**PROBLEM DESCRIPTION**:
What you return must match the records character for character.

++++ DATASET RECORDS

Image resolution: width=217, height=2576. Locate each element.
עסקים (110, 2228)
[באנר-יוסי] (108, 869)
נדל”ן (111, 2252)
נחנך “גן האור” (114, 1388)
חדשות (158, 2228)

++++++++

**EXPECTED ANSWER**:
Image resolution: width=217, height=2576. Locate each element.
עסקים (110, 2228)
[באנר-יוסי] (108, 869)
נדל”ן (111, 2252)
נחנך “גן האור” (114, 1388)
חדשות (158, 2228)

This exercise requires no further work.